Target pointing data
^^^^

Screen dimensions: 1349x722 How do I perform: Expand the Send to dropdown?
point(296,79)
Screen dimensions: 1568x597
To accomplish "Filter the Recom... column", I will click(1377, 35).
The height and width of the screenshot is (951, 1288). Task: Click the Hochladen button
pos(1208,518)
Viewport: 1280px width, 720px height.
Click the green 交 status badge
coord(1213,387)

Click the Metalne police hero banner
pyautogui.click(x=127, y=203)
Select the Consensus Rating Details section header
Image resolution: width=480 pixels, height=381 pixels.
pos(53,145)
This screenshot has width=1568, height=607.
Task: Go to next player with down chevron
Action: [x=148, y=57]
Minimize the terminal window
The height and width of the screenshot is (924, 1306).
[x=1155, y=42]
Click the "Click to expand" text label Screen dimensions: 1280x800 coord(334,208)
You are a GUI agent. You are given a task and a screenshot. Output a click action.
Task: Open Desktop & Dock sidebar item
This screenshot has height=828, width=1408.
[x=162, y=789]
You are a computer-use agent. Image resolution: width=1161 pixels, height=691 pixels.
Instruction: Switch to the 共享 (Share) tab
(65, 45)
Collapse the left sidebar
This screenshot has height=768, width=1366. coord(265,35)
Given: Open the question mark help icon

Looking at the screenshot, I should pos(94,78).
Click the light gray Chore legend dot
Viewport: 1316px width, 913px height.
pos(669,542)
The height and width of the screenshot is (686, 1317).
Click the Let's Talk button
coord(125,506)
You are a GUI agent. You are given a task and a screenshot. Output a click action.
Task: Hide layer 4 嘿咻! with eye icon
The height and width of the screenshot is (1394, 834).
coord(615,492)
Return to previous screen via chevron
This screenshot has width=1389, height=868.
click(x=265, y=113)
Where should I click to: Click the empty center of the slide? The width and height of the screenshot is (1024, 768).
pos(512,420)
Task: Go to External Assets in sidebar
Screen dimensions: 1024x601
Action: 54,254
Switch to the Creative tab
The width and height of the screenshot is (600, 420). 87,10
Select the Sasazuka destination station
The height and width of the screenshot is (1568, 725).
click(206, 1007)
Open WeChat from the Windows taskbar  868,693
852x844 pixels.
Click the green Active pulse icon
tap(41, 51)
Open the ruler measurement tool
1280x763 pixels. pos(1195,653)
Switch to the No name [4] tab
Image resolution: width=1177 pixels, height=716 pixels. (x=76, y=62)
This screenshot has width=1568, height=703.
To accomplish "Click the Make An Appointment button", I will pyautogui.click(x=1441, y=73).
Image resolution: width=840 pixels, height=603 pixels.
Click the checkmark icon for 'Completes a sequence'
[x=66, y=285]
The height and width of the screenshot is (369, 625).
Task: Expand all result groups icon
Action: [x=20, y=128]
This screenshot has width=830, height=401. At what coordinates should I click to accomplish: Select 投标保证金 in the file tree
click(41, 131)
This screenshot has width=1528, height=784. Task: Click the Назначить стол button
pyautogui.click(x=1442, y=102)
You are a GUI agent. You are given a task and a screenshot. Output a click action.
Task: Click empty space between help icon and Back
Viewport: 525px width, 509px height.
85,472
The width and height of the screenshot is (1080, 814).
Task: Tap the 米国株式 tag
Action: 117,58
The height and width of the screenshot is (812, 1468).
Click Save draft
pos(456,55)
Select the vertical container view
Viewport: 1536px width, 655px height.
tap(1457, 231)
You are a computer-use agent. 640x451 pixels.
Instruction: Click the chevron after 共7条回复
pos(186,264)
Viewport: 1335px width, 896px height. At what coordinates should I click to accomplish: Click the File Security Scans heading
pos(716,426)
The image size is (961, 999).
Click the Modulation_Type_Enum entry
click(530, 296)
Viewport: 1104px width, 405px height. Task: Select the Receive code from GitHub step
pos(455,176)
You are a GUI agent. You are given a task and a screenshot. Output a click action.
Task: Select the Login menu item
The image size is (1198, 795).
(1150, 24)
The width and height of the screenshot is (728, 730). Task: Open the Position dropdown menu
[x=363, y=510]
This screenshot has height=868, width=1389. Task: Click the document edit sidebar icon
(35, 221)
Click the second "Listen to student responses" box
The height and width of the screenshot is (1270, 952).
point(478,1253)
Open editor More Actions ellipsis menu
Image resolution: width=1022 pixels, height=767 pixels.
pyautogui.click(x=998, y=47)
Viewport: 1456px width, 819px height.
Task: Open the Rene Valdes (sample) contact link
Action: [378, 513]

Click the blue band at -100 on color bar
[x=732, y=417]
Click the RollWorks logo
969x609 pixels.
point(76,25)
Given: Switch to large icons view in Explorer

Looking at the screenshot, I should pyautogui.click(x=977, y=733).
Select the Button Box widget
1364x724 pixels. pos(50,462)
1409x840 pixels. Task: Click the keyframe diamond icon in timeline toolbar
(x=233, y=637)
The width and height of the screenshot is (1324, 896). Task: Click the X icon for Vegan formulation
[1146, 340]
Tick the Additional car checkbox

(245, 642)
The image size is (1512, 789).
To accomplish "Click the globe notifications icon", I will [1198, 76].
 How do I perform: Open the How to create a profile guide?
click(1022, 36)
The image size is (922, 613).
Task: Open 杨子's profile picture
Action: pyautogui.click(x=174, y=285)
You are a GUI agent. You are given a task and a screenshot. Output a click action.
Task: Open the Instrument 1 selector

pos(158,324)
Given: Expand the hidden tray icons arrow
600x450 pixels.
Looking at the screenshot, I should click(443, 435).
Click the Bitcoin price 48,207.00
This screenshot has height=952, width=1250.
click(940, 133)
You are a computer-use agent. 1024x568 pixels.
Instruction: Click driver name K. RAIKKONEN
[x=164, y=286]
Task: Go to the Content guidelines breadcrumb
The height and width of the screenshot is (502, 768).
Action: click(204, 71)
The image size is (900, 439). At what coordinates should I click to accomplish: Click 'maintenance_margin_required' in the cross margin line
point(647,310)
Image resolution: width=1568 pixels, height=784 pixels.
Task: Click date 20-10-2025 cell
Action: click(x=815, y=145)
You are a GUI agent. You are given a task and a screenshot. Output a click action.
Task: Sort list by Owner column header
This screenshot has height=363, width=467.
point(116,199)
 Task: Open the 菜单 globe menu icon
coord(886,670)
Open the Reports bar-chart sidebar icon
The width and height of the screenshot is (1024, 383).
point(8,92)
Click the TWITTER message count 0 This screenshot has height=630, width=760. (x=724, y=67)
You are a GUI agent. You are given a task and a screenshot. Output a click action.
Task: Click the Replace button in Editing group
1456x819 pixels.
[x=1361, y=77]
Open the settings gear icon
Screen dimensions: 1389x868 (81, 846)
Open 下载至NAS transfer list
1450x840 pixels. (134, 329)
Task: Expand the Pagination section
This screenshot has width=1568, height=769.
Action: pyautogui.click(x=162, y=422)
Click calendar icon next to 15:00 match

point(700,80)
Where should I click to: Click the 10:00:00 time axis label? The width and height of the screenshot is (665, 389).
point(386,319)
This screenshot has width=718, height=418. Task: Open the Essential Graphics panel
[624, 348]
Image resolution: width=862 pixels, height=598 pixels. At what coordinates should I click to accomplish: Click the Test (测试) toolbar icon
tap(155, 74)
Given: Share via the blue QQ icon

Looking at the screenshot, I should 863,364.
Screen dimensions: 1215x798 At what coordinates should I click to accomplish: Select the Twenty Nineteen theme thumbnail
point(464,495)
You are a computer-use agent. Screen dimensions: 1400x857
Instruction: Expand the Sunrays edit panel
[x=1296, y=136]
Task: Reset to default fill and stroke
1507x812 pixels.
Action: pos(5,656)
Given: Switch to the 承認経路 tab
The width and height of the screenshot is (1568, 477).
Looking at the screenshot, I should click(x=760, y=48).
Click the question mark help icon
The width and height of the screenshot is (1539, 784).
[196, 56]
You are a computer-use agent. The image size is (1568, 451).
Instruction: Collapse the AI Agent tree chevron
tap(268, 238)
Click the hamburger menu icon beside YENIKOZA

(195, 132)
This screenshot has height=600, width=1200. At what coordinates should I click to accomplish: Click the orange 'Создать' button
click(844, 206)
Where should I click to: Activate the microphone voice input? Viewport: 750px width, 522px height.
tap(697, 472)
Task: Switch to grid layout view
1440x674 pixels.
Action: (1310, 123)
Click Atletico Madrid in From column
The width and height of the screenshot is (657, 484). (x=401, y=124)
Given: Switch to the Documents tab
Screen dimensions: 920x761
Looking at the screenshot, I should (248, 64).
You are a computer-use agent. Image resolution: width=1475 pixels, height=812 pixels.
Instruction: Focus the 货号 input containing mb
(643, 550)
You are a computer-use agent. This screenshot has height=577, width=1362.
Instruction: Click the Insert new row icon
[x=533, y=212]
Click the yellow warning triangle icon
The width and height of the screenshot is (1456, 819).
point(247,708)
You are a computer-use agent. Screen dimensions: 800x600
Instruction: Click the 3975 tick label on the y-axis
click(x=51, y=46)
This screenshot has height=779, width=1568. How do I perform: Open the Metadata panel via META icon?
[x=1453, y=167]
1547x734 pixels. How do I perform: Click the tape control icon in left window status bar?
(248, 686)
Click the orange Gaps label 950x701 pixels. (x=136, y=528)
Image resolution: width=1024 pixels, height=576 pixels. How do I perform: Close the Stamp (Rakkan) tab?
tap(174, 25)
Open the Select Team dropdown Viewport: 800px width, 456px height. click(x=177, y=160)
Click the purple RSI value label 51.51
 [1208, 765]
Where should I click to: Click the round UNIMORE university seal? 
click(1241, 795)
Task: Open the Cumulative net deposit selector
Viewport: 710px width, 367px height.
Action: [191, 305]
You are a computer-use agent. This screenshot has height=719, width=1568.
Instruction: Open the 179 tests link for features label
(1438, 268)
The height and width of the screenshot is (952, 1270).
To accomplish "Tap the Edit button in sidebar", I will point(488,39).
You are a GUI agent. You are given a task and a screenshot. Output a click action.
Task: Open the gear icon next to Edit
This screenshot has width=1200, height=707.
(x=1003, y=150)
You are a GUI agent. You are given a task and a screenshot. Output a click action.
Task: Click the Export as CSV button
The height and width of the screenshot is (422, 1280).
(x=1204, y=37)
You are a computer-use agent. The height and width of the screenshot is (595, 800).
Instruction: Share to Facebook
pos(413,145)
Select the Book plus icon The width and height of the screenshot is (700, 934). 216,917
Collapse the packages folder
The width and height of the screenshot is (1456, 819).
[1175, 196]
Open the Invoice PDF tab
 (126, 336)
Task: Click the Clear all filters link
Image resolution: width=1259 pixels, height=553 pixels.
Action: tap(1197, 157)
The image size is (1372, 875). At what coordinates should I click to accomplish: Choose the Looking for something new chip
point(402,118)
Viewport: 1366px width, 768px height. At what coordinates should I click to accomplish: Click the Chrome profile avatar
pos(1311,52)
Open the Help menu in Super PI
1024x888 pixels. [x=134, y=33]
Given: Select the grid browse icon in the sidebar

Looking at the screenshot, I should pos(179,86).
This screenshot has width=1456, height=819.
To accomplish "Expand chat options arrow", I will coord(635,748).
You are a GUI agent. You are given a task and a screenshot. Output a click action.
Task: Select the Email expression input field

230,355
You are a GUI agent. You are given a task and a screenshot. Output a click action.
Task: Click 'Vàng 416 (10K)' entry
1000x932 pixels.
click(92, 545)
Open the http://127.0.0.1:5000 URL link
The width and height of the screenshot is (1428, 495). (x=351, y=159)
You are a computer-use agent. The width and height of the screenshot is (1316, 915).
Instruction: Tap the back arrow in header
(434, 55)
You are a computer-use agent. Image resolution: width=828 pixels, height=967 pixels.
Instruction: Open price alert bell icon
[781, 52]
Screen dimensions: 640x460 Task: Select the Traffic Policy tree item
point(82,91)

^^^^

> GIVEN REQUEST: Rewrite the listing as a Markdown table with the columns "Row" and "Line," starting with the line that contains "Given: Switch to the Documents tab" and going on through the line that contains "point(247,708)". Skip any blank lines.

> SOLUTION TO THIS EXERCISE:
| Row | Line |
|---|---|
| 1 | Given: Switch to the Documents tab |
| 2 | Screen dimensions: 920x761 |
| 3 | Looking at the screenshot, I should (248, 64). |
| 4 | You are a computer-use agent. Image resolution: width=1475 pixels, height=812 pixels. |
| 5 | Instruction: Focus the 货号 input containing mb |
| 6 | (643, 550) |
| 7 | You are a computer-use agent. This screenshot has height=577, width=1362. |
| 8 | Instruction: Click the Insert new row icon |
| 9 | [x=533, y=212] |
| 10 | Click the yellow warning triangle icon |
| 11 | The width and height of the screenshot is (1456, 819). |
| 12 | point(247,708) |